Data entries:
== Segment start ==

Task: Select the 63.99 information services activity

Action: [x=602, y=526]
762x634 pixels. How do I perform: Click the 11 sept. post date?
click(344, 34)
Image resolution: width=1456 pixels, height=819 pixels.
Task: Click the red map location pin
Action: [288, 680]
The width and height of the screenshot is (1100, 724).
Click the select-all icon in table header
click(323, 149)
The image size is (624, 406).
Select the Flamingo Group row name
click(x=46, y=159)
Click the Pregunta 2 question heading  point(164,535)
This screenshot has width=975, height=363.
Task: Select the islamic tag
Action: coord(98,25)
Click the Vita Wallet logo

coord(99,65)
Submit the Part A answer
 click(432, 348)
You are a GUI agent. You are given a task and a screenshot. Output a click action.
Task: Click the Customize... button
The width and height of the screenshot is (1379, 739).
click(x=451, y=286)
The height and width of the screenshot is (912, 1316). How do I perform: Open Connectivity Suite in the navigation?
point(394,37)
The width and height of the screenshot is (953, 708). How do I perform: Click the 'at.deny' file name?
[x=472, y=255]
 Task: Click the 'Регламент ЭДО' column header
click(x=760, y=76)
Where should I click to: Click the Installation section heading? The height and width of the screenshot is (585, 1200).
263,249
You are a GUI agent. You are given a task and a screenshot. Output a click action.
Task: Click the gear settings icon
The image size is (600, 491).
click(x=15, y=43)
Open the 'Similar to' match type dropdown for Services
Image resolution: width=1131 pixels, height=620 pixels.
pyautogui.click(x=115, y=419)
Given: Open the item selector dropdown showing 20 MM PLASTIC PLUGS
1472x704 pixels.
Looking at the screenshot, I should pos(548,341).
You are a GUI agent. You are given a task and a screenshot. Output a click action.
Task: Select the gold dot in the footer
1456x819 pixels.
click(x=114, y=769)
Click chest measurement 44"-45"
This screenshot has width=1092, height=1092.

== Segment end ==

Exactly reproduce all of the entries.

Task: Select the 63.99 information services activity

Action: [x=602, y=526]
762x634 pixels. How do I perform: Click the 11 sept. post date?
click(344, 34)
Image resolution: width=1456 pixels, height=819 pixels.
Task: Click the red map location pin
Action: [288, 680]
The width and height of the screenshot is (1100, 724).
Click the select-all icon in table header
click(323, 149)
The image size is (624, 406).
Select the Flamingo Group row name
click(x=46, y=159)
Click the Pregunta 2 question heading  point(164,535)
This screenshot has width=975, height=363.
Task: Select the islamic tag
Action: coord(98,25)
Click the Vita Wallet logo

coord(99,65)
Submit the Part A answer
 click(432, 348)
You are a GUI agent. You are given a task and a screenshot. Output a click action.
Task: Click the Customize... button
The width and height of the screenshot is (1379, 739).
click(x=451, y=286)
The height and width of the screenshot is (912, 1316). How do I perform: Open Connectivity Suite in the navigation?
point(394,37)
The width and height of the screenshot is (953, 708). How do I perform: Click the 'at.deny' file name?
[x=472, y=255]
 Task: Click the 'Регламент ЭДО' column header
click(x=760, y=76)
Where should I click to: Click the Installation section heading? The height and width of the screenshot is (585, 1200).
263,249
You are a GUI agent. You are given a task and a screenshot. Output a click action.
Task: Click the gear settings icon
The image size is (600, 491).
click(x=15, y=43)
Open the 'Similar to' match type dropdown for Services
Image resolution: width=1131 pixels, height=620 pixels.
pyautogui.click(x=115, y=419)
Given: Open the item selector dropdown showing 20 MM PLASTIC PLUGS
1472x704 pixels.
Looking at the screenshot, I should pos(548,341).
You are a GUI agent. You are given a task and a screenshot. Output a click action.
Task: Select the gold dot in the footer
1456x819 pixels.
click(x=114, y=769)
Click chest measurement 44"-45"
This screenshot has width=1092, height=1092.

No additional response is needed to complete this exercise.